La France pourrait connaître des difficultés d'approvisionnement électrique en cas de vague de froid au mois de février, la crise sanitaire ayant perturbé la maintenance des réacteurs nucléaires, a mis en garde le gestionnaire du réseau jeudi.
La situation pour l'hiver est celle d'un "mois de décembre plus serein que prévu, un mois de janvier normalement tendu en cette période statistiquement la plus froide de l'année, et enfin un mois de février difficile", a détaillé le président de RTE Xavier Piechaczyk, lors d'une conférence de presse.
Pour cet hiver, RTE a prévenu depuis longtemps que la "vigilance" serait de mise, ce qui a été confirmé jeudi.
En cause: la pandémie de Covid-19 qui a bousculé le planning de maintenance des réacteurs nucléaires au printemps, au moment où sont habituellement effectués ces travaux en prévision de l'hiver. La question est particulièrement sensible pour la France, dont la production électrique est à 70% nucléaire.
EDF est finalement parvenu à réorganiser ces arrêts et a économisé du combustible pendant l'été afin de conserver des capacités de production pour la saison froide.
Mais certains réacteurs devront bien finir par être arrêtés: ils devraient être 13 à ne pas produire sur les 56 du parc fin février, contre deux à quatre les années précédentes. Il y aura alors environ 10 gigawatts de disponibles en moins par rapport à fin janvier.
En outre, des incertitudes demeurent sur le moment du redémarrage des deux réacteurs de la centrale de Flamanville (Manche) actuellement à l'arrêt.
"En février, compte tenu de la réduction du parc de production, le risque est accru par rapport aux années précédentes", a souligné M. Piechaczyk.
"Ce qui poserait problème serait une vague de froid durable, particulièrement intense, ou alors une vague de froid combinée à d'autres facteurs défavorables comme une absence de vent", a-t-il ajouté.
La France a aussi arrêté cette année les deux réacteurs de la centrale de Fessenheim (Haut-Rhin), une décision politique critiquée par les syndicats d'EDF et certains élus locaux. Mais "il n'était pas techniquement envisageable de revenir en arrière quand la crise du Covid est arrivée en Europe", a souligné le président de RTE.
- "Pas de blackout" -
En outre, le niveau de la consommation en février reste incertain. La demande électrique est aujourd'hui 5% inférieure à la normale en raison de la crise sanitaire, mais ce ne sera pas forcément le cas dans trois mois.
Face à ces difficultés, RTE rappelle que plusieurs leviers sont à sa disposition pour assurer l'approvisionnement et éviter une panne généralisée, le "blackout".
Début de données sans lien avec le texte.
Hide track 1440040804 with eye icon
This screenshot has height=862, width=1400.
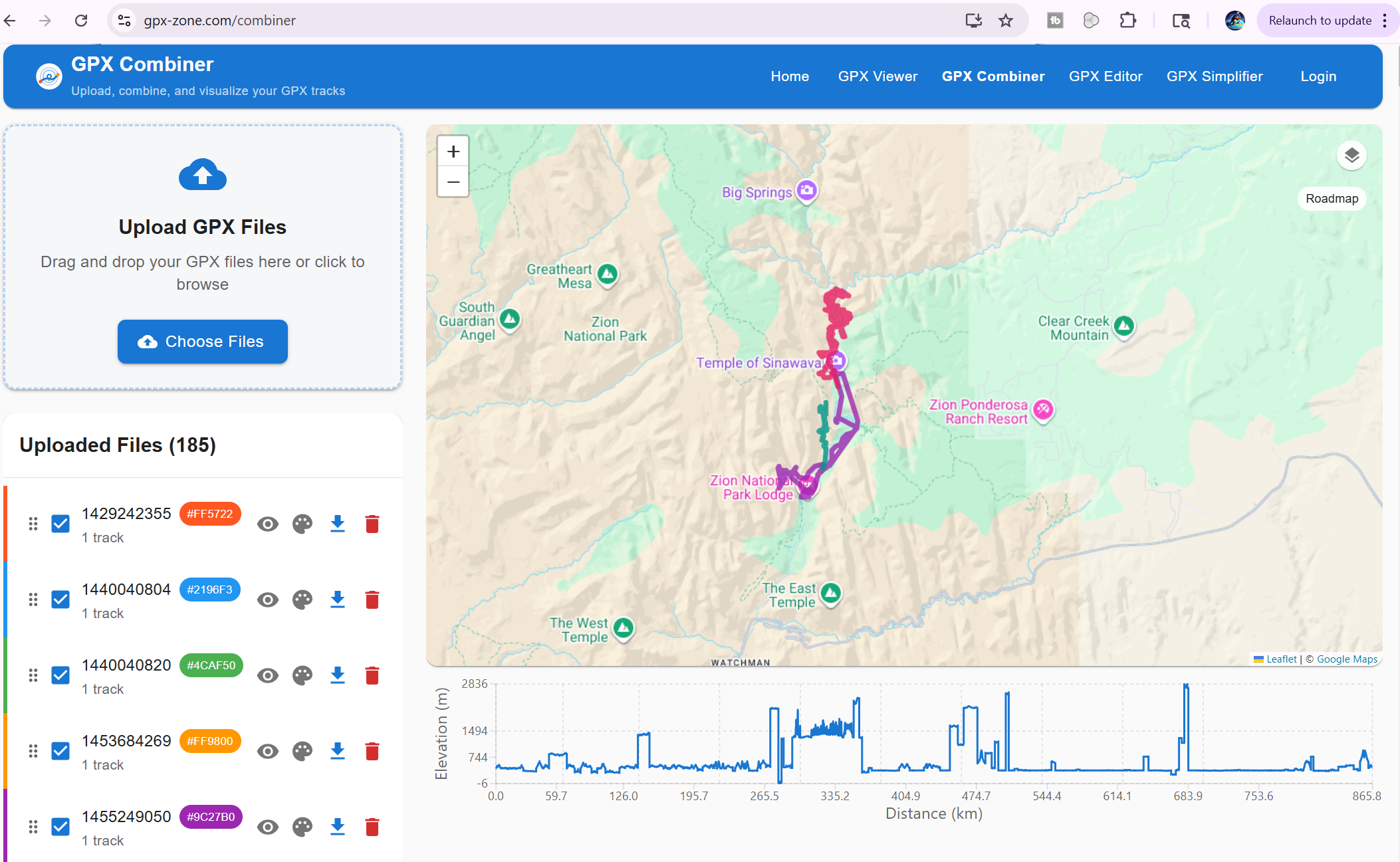(268, 599)

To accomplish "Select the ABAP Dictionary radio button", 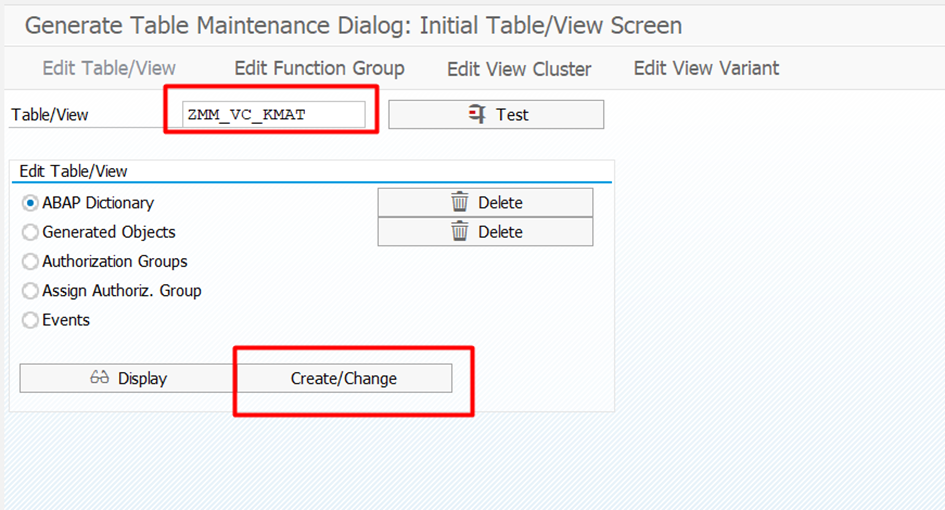I will 30,203.
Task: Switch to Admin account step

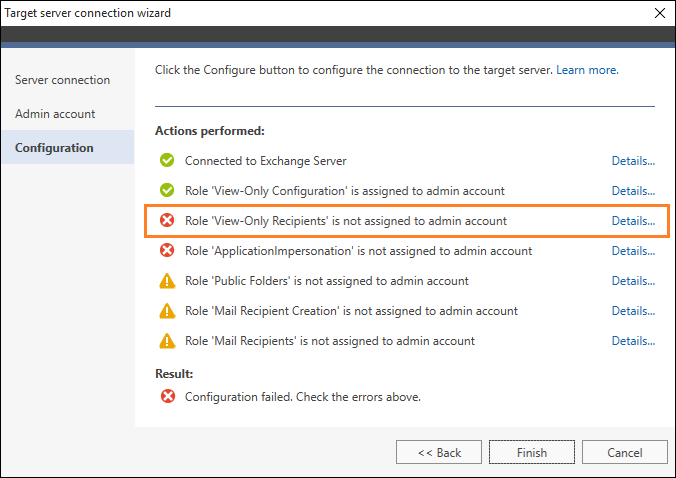Action: click(55, 114)
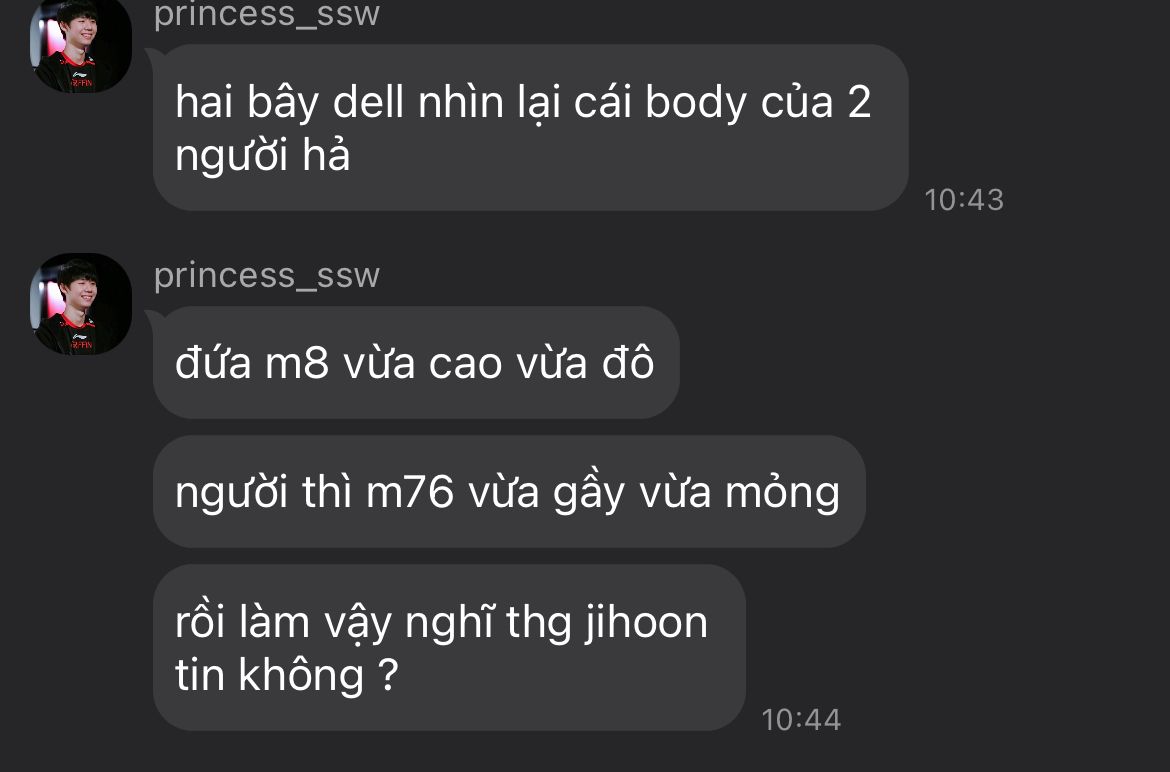Select the message starting with "rồi làm vậy nghĩ"

449,647
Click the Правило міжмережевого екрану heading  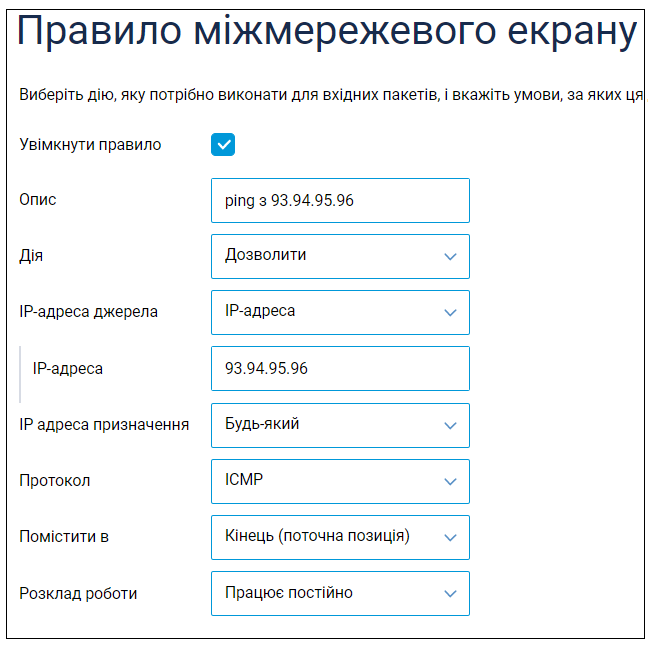(327, 31)
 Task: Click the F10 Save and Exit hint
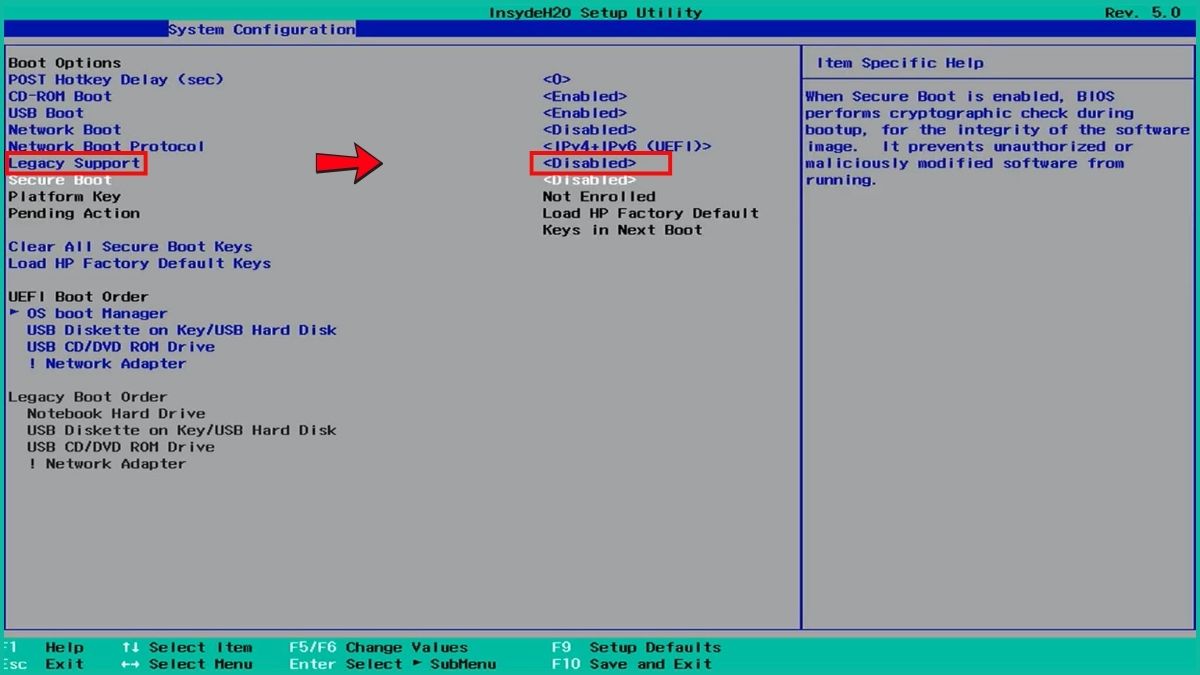pyautogui.click(x=632, y=664)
Parmi ces solutions figurent l'arrêt de la consommation d'industriels gros consommateurs d'électricité ou une légère baisse de la tension sur le réseau de distribution.
Des coupures localisées et temporaires peuvent enfin être organisées "en tout dernier recours". Ces mesures dites de "délestage" consisteraient à priver d'alimentation électrique environ 200.000 foyers à la fois pendant 2 heures, tout en épargnant les installations sensibles comme les hôpitaux.
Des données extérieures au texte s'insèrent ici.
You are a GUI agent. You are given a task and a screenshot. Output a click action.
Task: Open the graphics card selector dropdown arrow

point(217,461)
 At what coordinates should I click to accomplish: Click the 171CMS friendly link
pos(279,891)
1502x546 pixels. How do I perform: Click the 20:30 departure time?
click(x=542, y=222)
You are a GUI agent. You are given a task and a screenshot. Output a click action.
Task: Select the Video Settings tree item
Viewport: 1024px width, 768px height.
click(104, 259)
"A l'extrême, on peut envisager des coupures très courtes", a ainsi rappelé la ministre de la Transition écologique Barbara Pompili jeudi matin.
Mais "il n'y aura pas de +blackout+", a-t-elle assuré.
La France, qui est globalement exportatrice nette en matière d'électricité, pourra aussi compter sur ses voisins et importer en cas de coup dur. Une nouvelle interconnexion avec l'Angleterre, IFA2, doit d'ailleurs être mise en service en décembre.
"On estime qu'en situation de vague de froid on pourrait compter sur quasiment 9 gigawatts d'import", a précisé Thomas Veyrenc, directeur stratégie et prospective de RTE.
RTE a par ailleurs annoncé jeudi la généralisation à toute la France du dispositif "Ecowatt", qui existe déjà en Bretagne et Provence-Alpes-Côte d'Azur.
Un site internet permet ainsi de guider les consommateurs sur leur consommation d'électricité. En cas de tension sur l'approvisionnement, un texto peut inviter les Français qui se sont inscrits à baisser ou décaler leur consommation.